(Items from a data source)
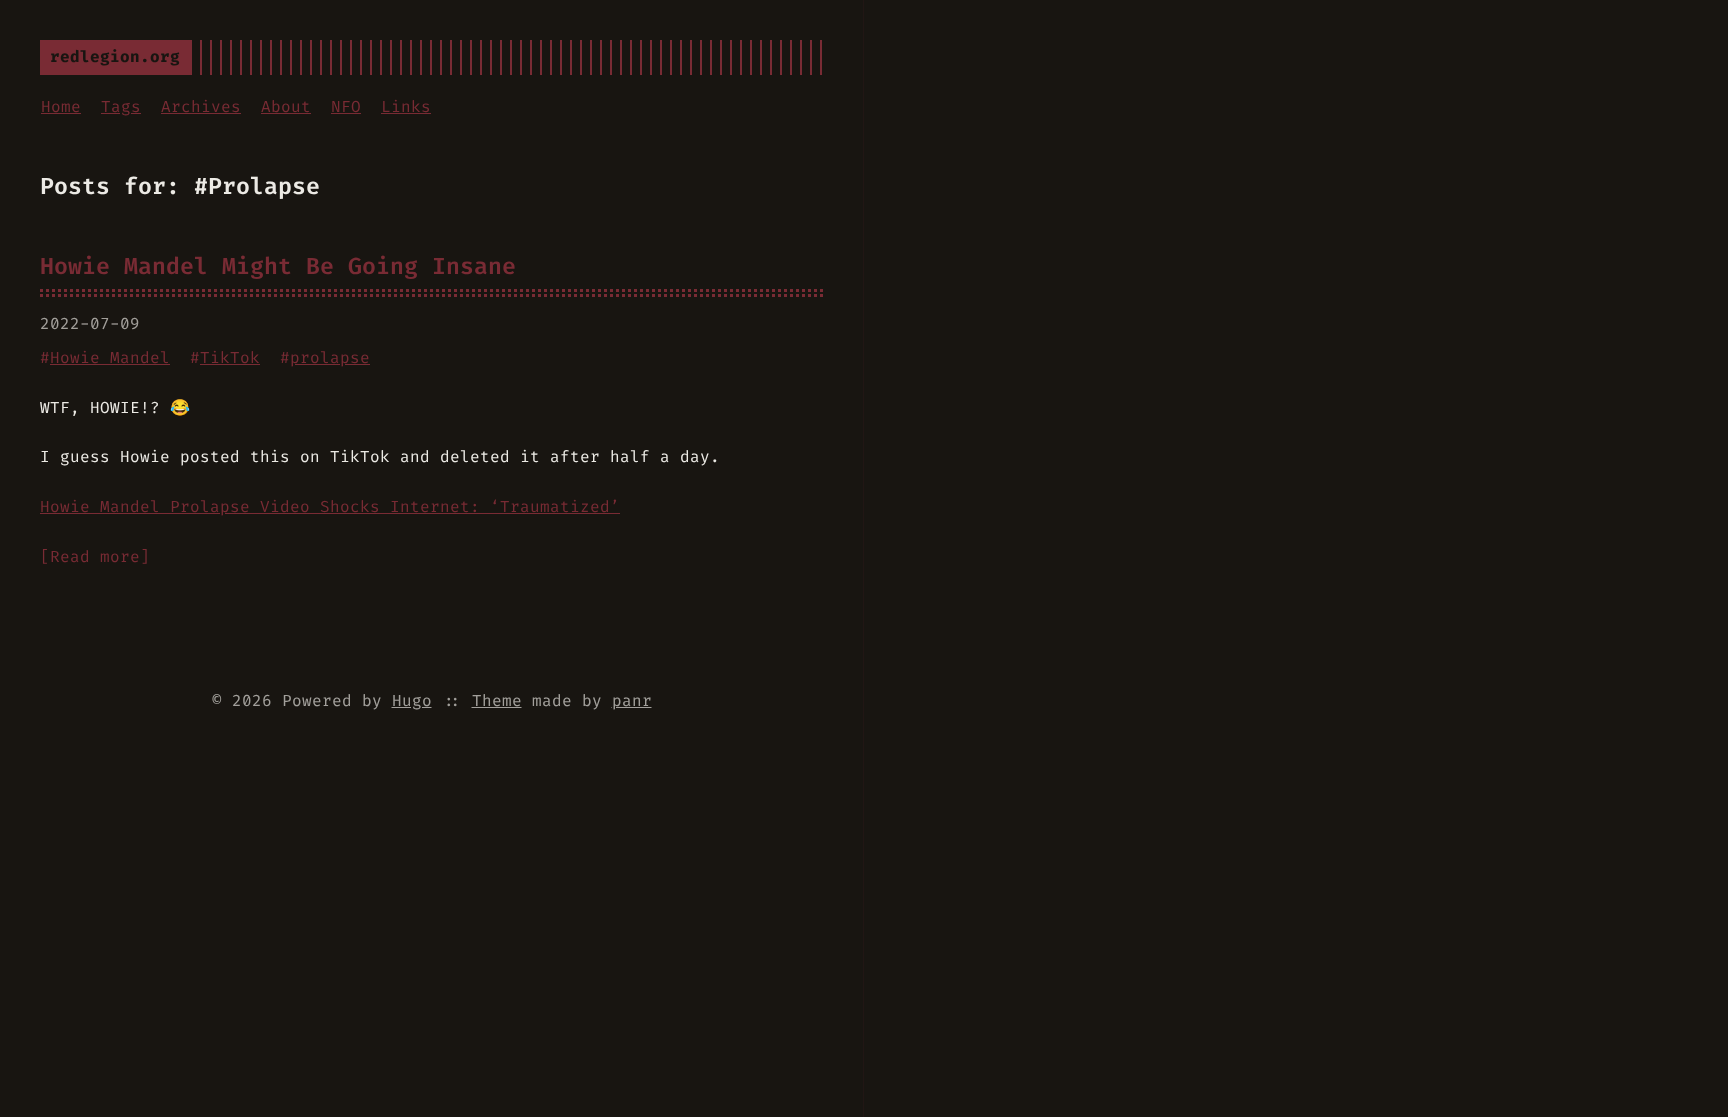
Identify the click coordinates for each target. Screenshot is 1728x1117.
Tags (121, 106)
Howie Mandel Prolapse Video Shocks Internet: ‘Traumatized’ (330, 506)
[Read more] (95, 556)
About (286, 106)
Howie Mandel (110, 357)
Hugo (412, 700)
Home (61, 106)
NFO (346, 106)
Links (406, 106)
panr (632, 700)
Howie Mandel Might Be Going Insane (278, 266)
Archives (201, 106)
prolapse (330, 357)
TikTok (230, 357)
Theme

=== INSTRUCTIONS FOR THE TASK ===
Each line above that holds the string "Howie" should be copied and shown.

=== OUTPUT ===
Howie Mandel Prolapse Video Shocks Internet: ‘Traumatized’ (330, 506)
Howie Mandel (110, 357)
Howie Mandel Might Be Going Insane (278, 266)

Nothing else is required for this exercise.